Solidity compiler's innards

Could anyone give a brief description of how the solc compiler works? I can't find much documentation on the subject... describes the language more than the compiler.

As far as parsers/compilers are concerned, I'm mostly familiar with how ANTRL processes DSLs. I was curious to know how similar (or not) this compiler was. Does it use c++ libraries (for tokenizing for instance), or is it an entirely custom effort? And if so, what was the motivation? Why not have used something like ANTLR, or even a c++ equivalent?

If someone could point me to the most relevant files in the solidity repo, that would be awesome!



    So you are asking specifically about the parsing part of the compiler, and not the type-checking and code-generation part?

    It is a simple recursive descent parser which originated from V8's JavaScript parser. The reason not to use a parser generator was that it is much easier to modify the parser and debug the parsing process. I think parser generators are great, but they do not work well with an evolving grammar. Also JavaScript's / Solidity's grammar is really well suited for recursive descent as there are almost no ambiguities and or left-recursions.
    Thanks, this is very helpful!

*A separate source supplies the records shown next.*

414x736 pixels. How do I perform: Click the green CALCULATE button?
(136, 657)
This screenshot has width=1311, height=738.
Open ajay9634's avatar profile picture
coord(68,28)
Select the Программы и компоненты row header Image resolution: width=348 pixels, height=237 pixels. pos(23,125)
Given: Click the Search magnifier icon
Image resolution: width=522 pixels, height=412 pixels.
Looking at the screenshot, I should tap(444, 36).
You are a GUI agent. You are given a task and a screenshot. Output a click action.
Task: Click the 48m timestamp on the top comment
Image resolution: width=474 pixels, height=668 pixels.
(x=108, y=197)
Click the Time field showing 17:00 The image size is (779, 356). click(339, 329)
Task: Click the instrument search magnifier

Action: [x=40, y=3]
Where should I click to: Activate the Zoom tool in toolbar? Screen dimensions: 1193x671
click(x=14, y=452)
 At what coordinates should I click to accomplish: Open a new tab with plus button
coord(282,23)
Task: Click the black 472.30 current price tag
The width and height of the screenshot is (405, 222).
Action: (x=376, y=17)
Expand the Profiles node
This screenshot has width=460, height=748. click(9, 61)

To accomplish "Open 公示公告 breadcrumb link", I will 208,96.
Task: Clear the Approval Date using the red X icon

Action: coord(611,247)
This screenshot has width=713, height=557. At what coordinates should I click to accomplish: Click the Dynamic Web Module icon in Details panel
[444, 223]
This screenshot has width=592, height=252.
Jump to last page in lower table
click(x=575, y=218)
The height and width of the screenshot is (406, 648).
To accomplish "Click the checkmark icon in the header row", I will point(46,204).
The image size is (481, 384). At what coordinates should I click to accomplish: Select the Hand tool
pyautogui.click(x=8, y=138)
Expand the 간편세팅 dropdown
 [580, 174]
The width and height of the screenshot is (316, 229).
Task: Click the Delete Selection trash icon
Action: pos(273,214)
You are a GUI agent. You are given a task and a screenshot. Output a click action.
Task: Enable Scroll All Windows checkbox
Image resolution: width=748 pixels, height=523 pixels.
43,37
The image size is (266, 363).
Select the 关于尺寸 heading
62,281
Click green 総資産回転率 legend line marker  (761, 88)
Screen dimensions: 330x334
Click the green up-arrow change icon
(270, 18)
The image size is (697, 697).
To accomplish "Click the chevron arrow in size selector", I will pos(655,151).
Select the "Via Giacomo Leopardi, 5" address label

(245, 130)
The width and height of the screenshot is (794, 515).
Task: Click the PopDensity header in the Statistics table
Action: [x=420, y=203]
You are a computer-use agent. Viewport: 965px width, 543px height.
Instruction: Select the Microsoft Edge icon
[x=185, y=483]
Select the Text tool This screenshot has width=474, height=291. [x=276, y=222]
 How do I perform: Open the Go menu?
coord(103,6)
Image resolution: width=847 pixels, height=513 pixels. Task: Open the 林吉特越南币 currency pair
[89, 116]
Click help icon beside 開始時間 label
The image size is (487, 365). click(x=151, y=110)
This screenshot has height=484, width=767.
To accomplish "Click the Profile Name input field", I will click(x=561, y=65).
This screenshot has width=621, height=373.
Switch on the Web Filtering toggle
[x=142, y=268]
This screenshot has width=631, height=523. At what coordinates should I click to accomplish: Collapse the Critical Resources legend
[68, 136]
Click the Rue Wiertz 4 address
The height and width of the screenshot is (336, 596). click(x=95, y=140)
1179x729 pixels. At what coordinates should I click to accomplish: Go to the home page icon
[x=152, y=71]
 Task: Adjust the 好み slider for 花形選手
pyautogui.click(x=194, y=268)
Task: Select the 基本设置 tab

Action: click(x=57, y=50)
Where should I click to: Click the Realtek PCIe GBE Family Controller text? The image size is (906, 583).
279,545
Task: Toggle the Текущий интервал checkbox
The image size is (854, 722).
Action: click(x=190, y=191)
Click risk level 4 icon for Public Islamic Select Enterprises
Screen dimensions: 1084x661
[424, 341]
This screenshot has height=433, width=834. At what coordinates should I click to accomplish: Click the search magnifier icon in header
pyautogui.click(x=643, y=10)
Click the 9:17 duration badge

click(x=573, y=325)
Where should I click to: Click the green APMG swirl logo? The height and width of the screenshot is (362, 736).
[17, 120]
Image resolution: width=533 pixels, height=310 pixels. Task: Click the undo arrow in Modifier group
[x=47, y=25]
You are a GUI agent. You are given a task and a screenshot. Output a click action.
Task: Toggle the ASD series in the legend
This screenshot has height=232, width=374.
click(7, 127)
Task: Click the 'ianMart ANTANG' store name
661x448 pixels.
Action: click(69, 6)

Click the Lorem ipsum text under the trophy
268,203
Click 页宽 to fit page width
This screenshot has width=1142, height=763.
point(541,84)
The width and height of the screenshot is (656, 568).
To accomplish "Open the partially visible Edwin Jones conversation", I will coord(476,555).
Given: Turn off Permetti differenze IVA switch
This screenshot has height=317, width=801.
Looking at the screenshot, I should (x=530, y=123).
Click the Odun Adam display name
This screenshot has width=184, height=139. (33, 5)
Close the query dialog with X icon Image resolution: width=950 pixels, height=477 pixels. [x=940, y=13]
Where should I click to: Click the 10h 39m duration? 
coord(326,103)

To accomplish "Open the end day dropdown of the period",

Any place in the code you recommend I take a look at for the parser?

    I guess the parsing is a good place for me to start (I want to get a high-level understanding of the compiler in general).

    I agree with your statement about evolving grammar, so this makes sense at this point.

    I don't really see that big a resemblance between Solidity and JS though, starting with the type system... If anything it gives more a feel of c++ meets java, but maybe it's just me!
    The Scanner is in Scanner.h/Scanner.cpp, the Parser in Parser.h/Parser.cpp and the output data structure of the parser is in AST.h / AST.cpp.
    awesome, thanks :)